Avrà storto il muso un'ultima volta prima di dire: "ok, ci sto".
Come fanno gli indecisi. Ma in lui non c'è indecisione. La sua smorfia è solo un movimento innaturale per risvegliare i muscoli facciali. Spesso atrofizzati, soprattutto ai lati della bocca. Perché non parla spesso. Non è uno di quei predicatori a braccio che danno fiato ad ogni pensiero che gli gravita in testa.
Non ha avuto bisogno di pensarci troppo su, lui. Nella sua testa è tutto pronto, tutto prestabilito. Ogni possibile connessione, ogni possibile scelta, lui già la conosce prima ancora che gli venga proposta. Ma la sua faccia resta una tavola levigata dalla più insopportabile presunta indifferenza. Presunta, appunto. In realtà lui ha pensato già a tutto, sa già che domanda gli verrà fatta, e se quella domanda merita una risposta, una smorfia silenziosa o un onesto invito a passare oltre, perché quel discorso nasce già morto nella testa del suo interlocutore, e lui lo sa, e non spreca fiato per qualcosa di improduttivo.
Quando parla non pesa le parole. Ciò che dice pesa di per sé, ogni frase vale per il semplice motivo d'esser stata pronunciata.
Il cervello gli viaggia veloce, più di altri, perché non deve badare alla pressione dei compromessi. Lavora sodo, ma senza fretta. Sa che la pazienza e il sacrificio sono le armi migliori per non deprimersi nei momenti bui, e per non esaltarsi irrazionalmente quando le cose iniziano ad andar bene.
Ora è seduto sulla sua poltrona a riflettere. Forse non sta fumando, visto che l'aria è già tanto calda. Starà pensando alle frasi con cui calmerà i nascenti bollenti spiriti della sua nuova vecchia platea. Ma senza seppellirli. Perché sognare è importante, e mirare al massimo è l'unico modo per avere quanto meno il minimo.
Sono passati 16 anni. Il mondo è cambiato, vero. Ma il mondo è cambiato anche rispetto a ieri. E non è detto che sia cambiato in meglio, anzi. E allora ben vengano i ritorni, se servono a rimettere in circolo certe buone idee, certi valori sani, certi principi forti ormai da molti dimenticati.

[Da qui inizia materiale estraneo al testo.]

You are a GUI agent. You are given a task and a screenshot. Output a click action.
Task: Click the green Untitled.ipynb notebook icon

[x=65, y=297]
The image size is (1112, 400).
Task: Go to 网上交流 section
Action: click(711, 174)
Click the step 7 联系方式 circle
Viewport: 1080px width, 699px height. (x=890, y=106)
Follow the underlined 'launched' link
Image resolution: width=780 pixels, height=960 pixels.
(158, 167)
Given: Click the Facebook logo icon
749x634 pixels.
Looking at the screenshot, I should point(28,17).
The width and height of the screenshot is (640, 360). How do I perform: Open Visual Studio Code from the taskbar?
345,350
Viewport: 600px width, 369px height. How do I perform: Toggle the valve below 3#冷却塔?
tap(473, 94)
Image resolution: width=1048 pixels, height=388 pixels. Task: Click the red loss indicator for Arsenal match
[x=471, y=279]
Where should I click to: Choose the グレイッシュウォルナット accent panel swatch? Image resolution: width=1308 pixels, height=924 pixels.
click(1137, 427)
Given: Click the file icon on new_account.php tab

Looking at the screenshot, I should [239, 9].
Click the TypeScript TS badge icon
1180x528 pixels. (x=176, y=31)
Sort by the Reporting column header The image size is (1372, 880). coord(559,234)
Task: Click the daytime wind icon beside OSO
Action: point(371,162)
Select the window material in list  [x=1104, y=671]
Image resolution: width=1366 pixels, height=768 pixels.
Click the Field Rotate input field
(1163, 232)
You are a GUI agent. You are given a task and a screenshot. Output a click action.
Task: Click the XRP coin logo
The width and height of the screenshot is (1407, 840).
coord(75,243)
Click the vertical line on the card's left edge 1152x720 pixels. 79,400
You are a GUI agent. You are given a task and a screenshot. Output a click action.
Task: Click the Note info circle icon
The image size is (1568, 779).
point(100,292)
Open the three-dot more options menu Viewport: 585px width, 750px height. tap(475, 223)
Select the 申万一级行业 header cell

Lui, l'uomo mite venuto da Praga, non abdica, non sogna e non si commuove. Lui pensa al suo lavoro. Allenatore. Colui che prepara i giocatori. Che gli indica la strada giusta da seguire e gli insegna come procedere regolarmente.
Perché puoi avere anche la migliore macchina del mondo, ma se non sai la strada non vai da nessuna parte. Per questo serve sempre una guida.
Bentornato Zdenek. BENTORNATO MAESTRO.